(Items from a data source)
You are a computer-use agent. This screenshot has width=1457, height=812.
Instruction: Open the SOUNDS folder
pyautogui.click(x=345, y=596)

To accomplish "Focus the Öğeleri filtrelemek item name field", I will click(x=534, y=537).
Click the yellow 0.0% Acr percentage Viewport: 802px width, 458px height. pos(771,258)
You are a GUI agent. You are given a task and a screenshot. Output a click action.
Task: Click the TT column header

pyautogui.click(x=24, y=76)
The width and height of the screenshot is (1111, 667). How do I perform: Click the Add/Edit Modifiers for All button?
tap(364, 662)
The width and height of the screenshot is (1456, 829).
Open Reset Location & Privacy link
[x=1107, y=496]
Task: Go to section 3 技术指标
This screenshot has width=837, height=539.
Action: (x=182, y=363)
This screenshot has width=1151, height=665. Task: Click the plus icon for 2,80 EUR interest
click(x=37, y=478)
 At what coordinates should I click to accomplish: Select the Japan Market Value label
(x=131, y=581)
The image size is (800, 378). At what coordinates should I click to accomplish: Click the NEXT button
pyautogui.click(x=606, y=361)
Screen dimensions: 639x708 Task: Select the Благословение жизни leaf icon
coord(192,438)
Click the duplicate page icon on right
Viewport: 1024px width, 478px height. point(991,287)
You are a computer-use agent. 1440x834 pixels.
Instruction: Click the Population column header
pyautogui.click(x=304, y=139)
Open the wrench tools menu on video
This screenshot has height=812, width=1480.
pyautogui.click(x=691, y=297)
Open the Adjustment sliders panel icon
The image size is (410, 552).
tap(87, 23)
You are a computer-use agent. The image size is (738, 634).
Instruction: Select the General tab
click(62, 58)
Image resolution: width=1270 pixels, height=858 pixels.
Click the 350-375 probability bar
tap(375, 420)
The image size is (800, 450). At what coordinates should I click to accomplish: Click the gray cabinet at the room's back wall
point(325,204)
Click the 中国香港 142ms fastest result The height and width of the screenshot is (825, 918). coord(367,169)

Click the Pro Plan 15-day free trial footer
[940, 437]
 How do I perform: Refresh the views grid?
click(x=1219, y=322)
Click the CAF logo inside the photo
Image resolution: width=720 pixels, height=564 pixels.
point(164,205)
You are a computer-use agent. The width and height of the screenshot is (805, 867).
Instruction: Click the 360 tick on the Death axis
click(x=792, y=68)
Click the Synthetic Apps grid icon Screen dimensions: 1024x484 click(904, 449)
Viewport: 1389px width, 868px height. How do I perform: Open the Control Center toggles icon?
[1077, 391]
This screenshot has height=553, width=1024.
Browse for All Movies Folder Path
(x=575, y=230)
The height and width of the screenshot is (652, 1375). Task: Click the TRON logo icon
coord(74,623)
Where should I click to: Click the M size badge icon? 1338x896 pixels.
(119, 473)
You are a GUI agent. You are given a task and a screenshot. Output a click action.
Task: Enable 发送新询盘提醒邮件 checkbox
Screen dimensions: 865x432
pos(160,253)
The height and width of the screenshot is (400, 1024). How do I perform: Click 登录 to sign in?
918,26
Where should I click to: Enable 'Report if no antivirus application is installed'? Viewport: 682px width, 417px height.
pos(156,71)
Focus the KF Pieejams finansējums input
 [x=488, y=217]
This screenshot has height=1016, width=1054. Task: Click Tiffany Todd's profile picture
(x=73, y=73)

**Work instructions:** Take the records above and return, word for word, only the lines that fall from the line with "Image resolution: width=1270" to the line with "Click the 中国香港", both of them included.

**Output below:**
Image resolution: width=1270 pixels, height=858 pixels.
Click the 350-375 probability bar
tap(375, 420)
The image size is (800, 450). At what coordinates should I click to accomplish: Click the gray cabinet at the room's back wall
point(325,204)
Click the 中国香港 142ms fastest result The height and width of the screenshot is (825, 918). coord(367,169)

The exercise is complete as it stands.